WHAT THE TASK REQUIRES:
Collect every line of the material below that contains the word "Refactor". Case counts.
########
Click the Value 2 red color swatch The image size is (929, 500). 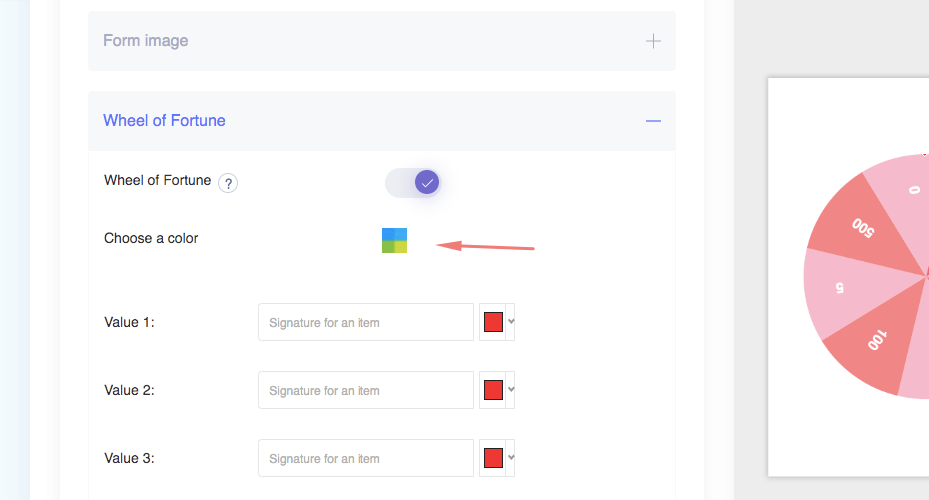493,390
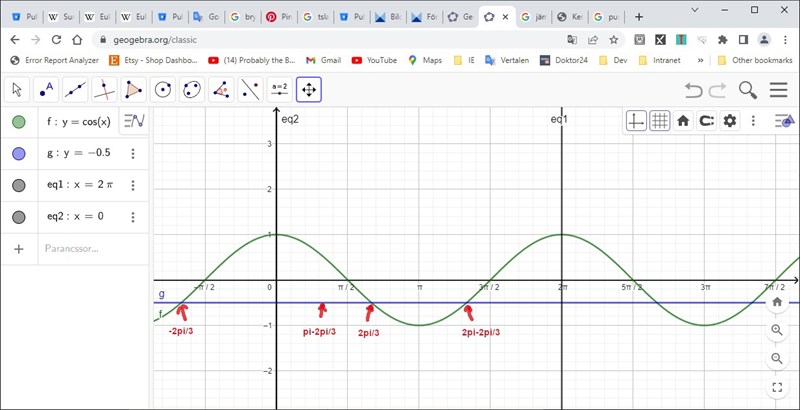The width and height of the screenshot is (800, 410).
Task: Choose the Perpendicular Line tool
Action: [104, 90]
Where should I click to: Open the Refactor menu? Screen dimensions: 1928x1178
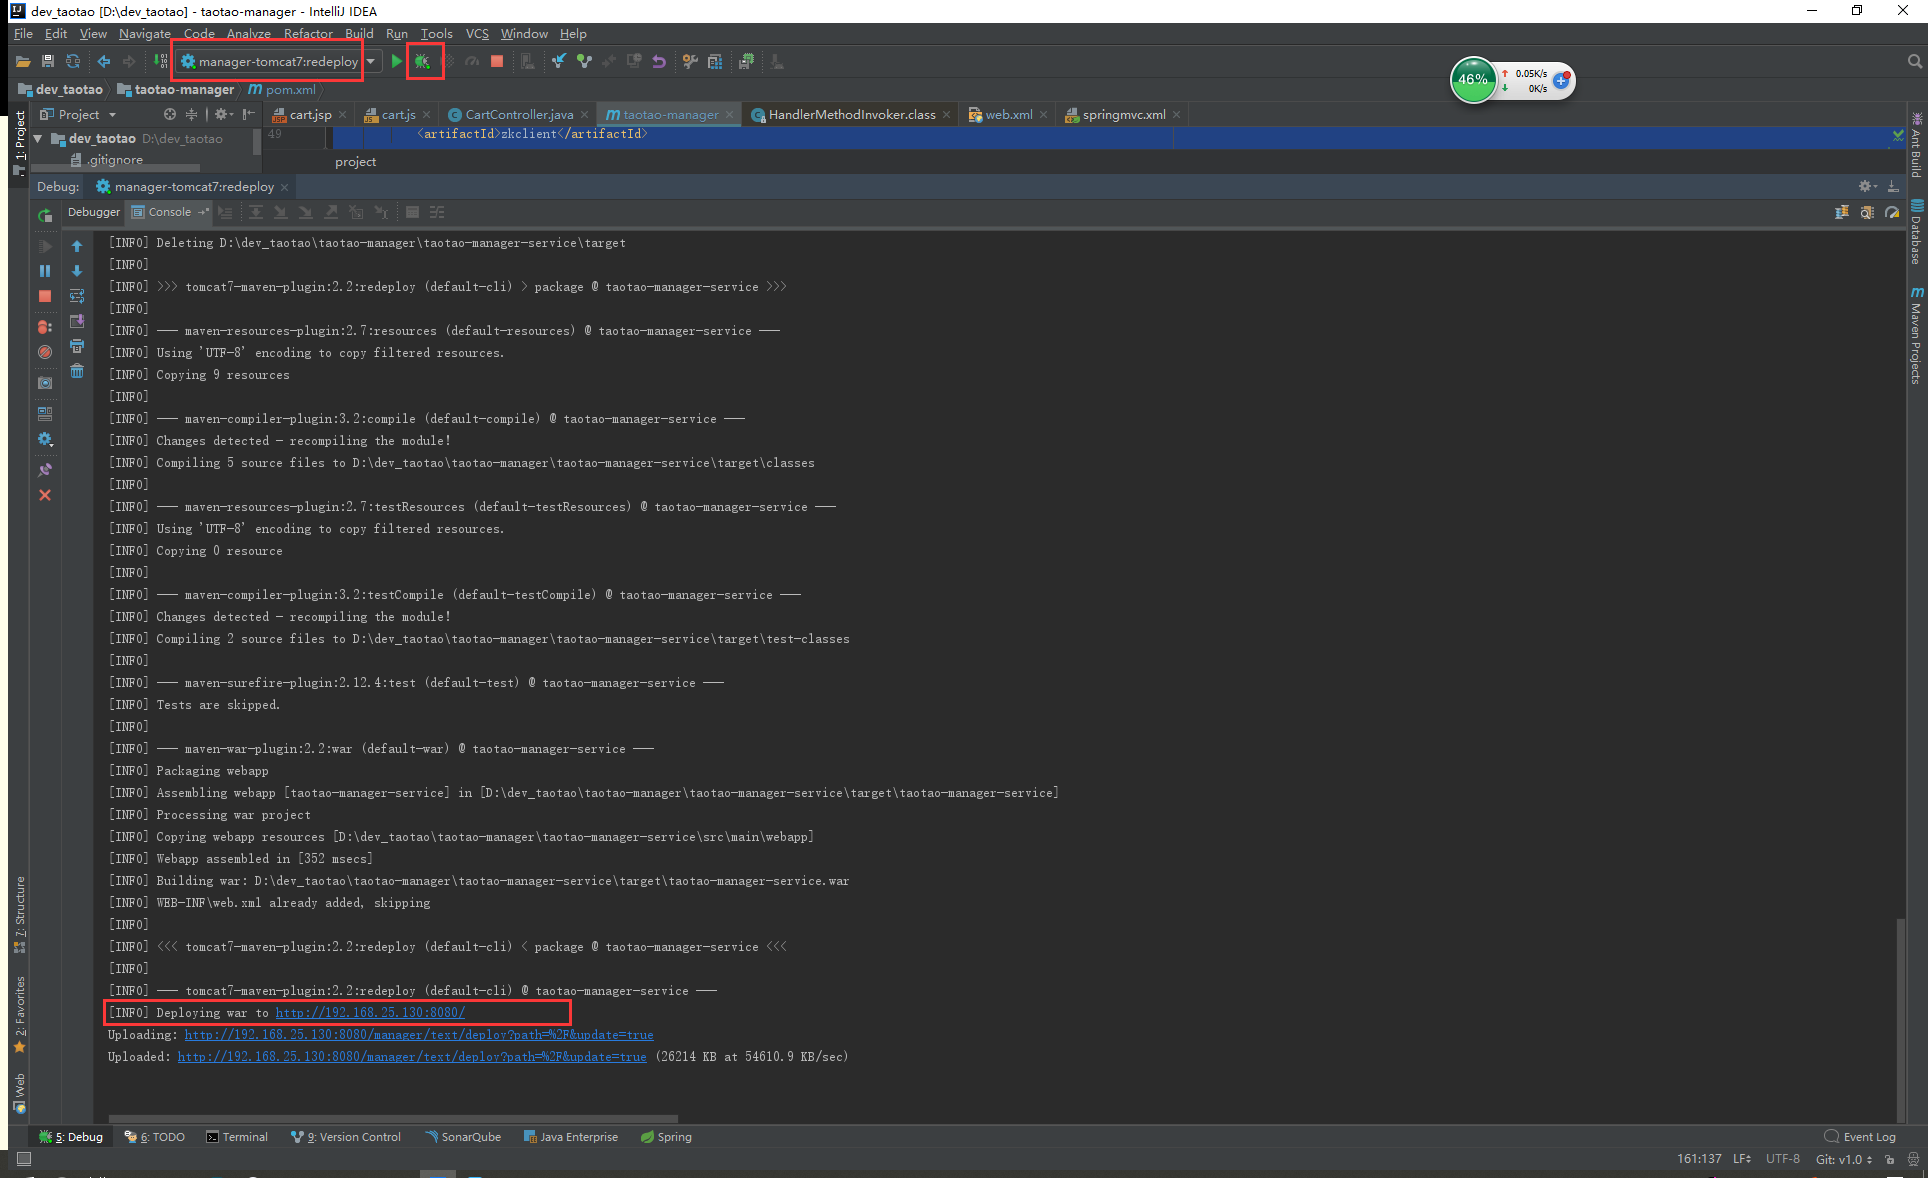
########
TASK OUTPUT:
Where should I click to: Open the Refactor menu? Screen dimensions: 1928x1178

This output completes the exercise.